The perpetual aridity in Australian landscape has been celebrated over its treasured luxuriance for so long, that it starts to seem ominous, if not perverse. On the same note, maybe one day the medium will become part of the message the way 'real' life intended. Perhaps the whole-hearted use of colourfully seductive, liquefied mineral toxins to give homage to natural environments, will begin to look like an irony.

New media choices and technologies burgeon, but the hierarchical dominance of paint remains deeply ingrained. The effective relationship of paint to the images it is used to convey, continues to be disregarded, in sickness and in health.

As a rule painters belong to the legions of artists still blissfully unaware of the true significance of both the substances and the methods they are using to make their artifacts.
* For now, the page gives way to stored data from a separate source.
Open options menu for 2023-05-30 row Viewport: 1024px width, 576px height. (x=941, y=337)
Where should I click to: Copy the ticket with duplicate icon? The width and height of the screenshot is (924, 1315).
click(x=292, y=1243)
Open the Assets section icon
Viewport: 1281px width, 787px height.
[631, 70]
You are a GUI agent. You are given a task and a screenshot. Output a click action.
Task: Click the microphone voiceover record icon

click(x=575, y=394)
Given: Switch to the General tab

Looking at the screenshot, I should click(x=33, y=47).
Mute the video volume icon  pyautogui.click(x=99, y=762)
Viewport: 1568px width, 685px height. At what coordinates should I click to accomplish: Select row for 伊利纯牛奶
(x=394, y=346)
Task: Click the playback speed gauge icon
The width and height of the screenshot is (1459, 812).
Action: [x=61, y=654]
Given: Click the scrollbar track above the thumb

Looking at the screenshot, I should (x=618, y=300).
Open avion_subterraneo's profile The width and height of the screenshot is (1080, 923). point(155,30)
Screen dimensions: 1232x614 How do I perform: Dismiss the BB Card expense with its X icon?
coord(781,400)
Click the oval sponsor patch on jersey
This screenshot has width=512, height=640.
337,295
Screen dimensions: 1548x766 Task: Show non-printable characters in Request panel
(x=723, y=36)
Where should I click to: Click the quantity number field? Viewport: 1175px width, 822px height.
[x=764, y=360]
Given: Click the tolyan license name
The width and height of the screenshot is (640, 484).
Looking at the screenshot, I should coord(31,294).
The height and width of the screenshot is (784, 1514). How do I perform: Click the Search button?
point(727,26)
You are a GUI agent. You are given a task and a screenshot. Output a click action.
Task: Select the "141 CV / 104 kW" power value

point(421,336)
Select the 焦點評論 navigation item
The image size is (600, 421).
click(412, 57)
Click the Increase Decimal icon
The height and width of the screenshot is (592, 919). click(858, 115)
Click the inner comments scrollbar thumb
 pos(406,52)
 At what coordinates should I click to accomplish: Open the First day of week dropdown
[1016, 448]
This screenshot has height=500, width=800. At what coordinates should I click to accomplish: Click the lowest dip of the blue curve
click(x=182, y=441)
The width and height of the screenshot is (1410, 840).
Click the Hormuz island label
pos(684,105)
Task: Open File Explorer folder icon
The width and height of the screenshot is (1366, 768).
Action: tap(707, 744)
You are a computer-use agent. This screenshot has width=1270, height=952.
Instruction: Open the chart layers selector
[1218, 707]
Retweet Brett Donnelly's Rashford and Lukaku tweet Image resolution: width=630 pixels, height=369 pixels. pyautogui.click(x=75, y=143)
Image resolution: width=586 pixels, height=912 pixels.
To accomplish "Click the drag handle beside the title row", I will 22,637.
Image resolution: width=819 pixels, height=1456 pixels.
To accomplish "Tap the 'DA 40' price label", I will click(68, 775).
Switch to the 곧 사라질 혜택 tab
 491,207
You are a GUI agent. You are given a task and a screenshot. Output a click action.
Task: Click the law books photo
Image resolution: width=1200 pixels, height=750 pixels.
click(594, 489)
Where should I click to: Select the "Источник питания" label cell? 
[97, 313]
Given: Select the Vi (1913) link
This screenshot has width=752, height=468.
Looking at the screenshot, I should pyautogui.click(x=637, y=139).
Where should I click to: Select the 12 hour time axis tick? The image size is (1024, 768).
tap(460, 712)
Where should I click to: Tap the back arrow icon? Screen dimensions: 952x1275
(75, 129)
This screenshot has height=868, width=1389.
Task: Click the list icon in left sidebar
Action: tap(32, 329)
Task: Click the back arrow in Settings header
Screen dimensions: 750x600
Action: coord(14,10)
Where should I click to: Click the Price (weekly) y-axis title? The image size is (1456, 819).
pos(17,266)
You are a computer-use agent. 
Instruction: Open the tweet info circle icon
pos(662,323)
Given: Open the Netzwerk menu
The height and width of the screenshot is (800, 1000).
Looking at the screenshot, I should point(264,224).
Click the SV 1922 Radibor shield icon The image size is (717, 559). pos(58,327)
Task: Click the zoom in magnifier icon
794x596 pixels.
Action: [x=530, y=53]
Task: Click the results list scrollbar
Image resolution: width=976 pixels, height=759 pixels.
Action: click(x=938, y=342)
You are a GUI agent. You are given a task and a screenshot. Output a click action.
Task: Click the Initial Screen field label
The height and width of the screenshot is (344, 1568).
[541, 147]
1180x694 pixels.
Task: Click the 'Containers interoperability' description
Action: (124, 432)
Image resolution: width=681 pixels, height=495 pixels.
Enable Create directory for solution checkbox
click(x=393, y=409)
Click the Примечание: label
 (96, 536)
Art critics have traditionally fared even less well in the matter of substance/process literacy, hence the tiresome but unabated Art vs. Craft issue. It's enough to discuss 'concept' never mind substance and its meaning. Stick to the topography never mind the geology! Maps, not soil, and where we're going, not how we are growing, that's what matters! But they always leave the painters thinking they're at least on safe ground.

Sylvia Ditchburn persists with oil paint to ascertain her Eden the way Eve (it is hinted) might have latched on to the apple. Subsequently it is hard to avoid being drawn to analogies between method and subject. One looks for dense layering, varietal richness, interdependence of elements, in a way that suggests fragile complexity of interrelationships in the visual field.